*Extract*
Wednesday, May 7, 2014

Movie Review: Suraj ka Saatvan Ghoda

Figure 1
Movie review : Suraj Ka Satvan Ghoda
Before I begin with the review itself, I want to linger on for a moment on the “Why” of reviews. Why? Whence forth? What for? Both, the reading and the writing of them. A very good friend of mine asserts rather strongly that he does NOT read about a book before reading the book itself. (The fact that he maintains a blog of video game reviews is entirely another matter). To me, that rule is as tiresome as the rule of Always-go-through-the-About-the-Author-Page-before-you-begin. We all have our reasons for having a particular way of reading (including not having “any” definite way of reading) – and I’m not sure we can ever know if we’re doing it right, whatever that means.
In my case, due to serious restrictions on time, shelf-space and budget, I have to choose the books I’m going to buy and read, very carefully. The list starts getting prepared half-a-year in advance – and usually goes through major edits based on – guess what? – online reviews. Which is what this is, albeit that of a movie.
Suraj Ka Satvan Ghoda, directed by Shyam Benegal and based on Dharamveer Bharati’s ground-breaking novel, is a must-watch in your college years – apart from some other classics like Ek Ruka Hua Faisla (Hindi adaptation of Twelve Angry Men).

The premise is appealing (having missed the first 15-20 minutes before switching the channel to DD Urdu, I assume the starting of the film is the same as that in the book): a recollection of a summer in which a group of idle friends, bound indoors because of the Loo, are (primarily) listening to stories narrated by Manik Mulla, the elder and the more-experienced in their group. The narrative then moves on into the several stories Manik Mulla narrates and the arguments the friends have – the stories all, speaking crudely, being actually just one story told from the perspective of various different characters involved.

*Material supplied*
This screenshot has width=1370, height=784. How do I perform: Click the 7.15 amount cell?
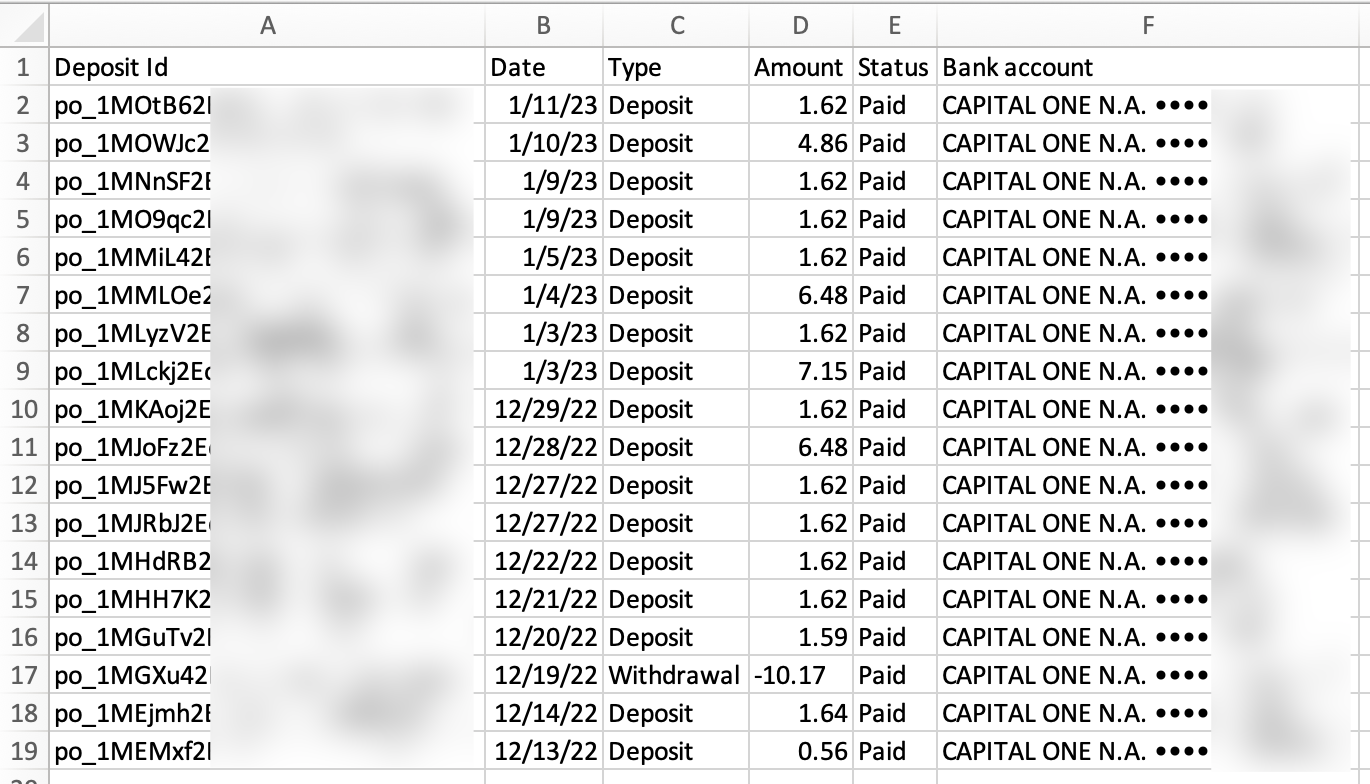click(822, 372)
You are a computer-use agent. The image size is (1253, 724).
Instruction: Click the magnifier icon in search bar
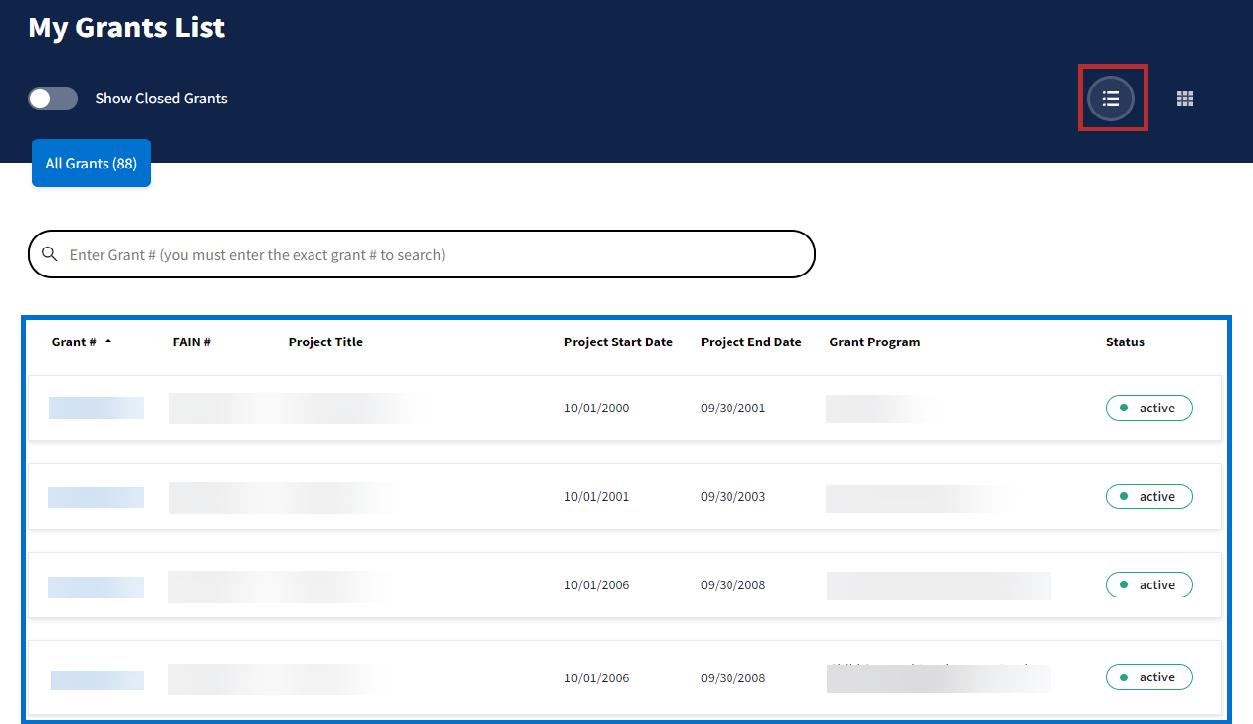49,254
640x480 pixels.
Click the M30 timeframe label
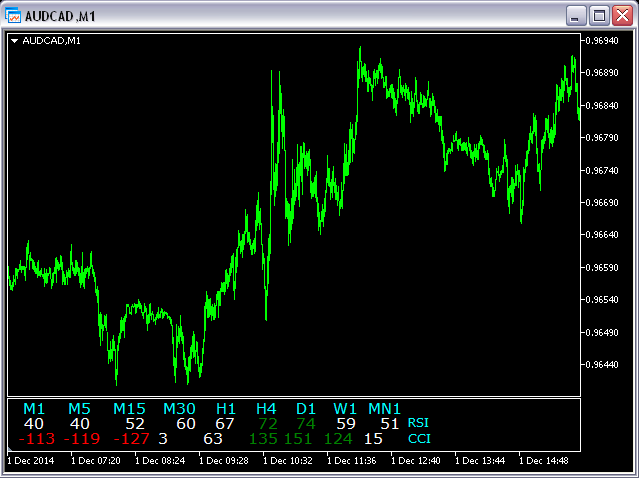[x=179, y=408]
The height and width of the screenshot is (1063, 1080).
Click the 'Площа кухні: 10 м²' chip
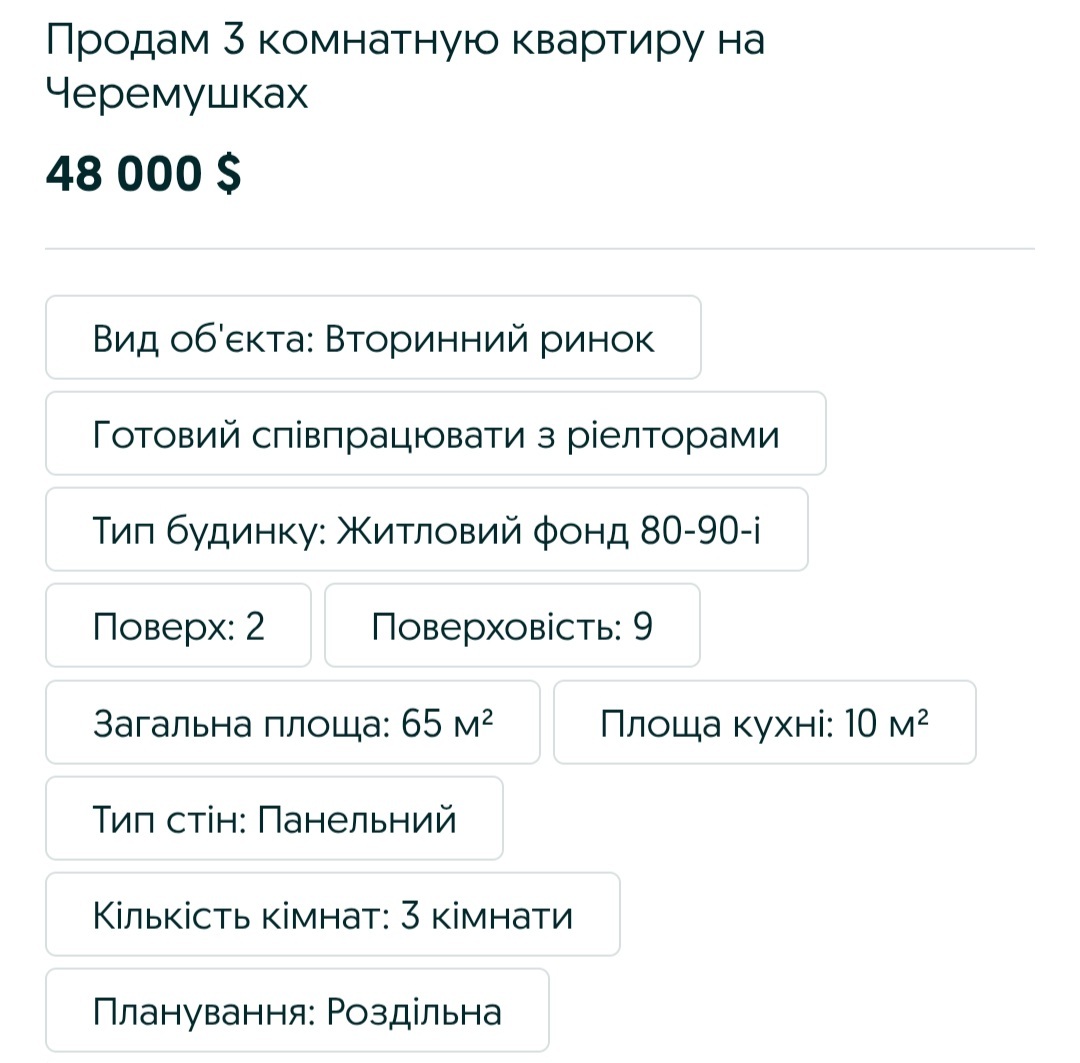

*Exercise A*
Transcribe the passage of the movie review between "Suraj Ka Satvan Ghoda, directed" and "Twelve Angry Men).", inclusive.
*Exercise B*
Render this sentence from the movie review in Spanish: "A very good friend of mine asserts rather strongly that he does NOT read about a book before reading the book itself."

*Exercise answer A*
Suraj Ka Satvan Ghoda, directed by Shyam Benegal and based on Dharamveer Bharati’s ground-breaking novel, is a must-watch in your college years – apart from some other classics like Ek Ruka Hua Faisla (Hindi adaptation of Twelve Angry Men).

*Exercise answer B*
Un muy buen amigo mío afirma con bastante firmeza que NO lee sobre un libro antes de leer el libro mismo.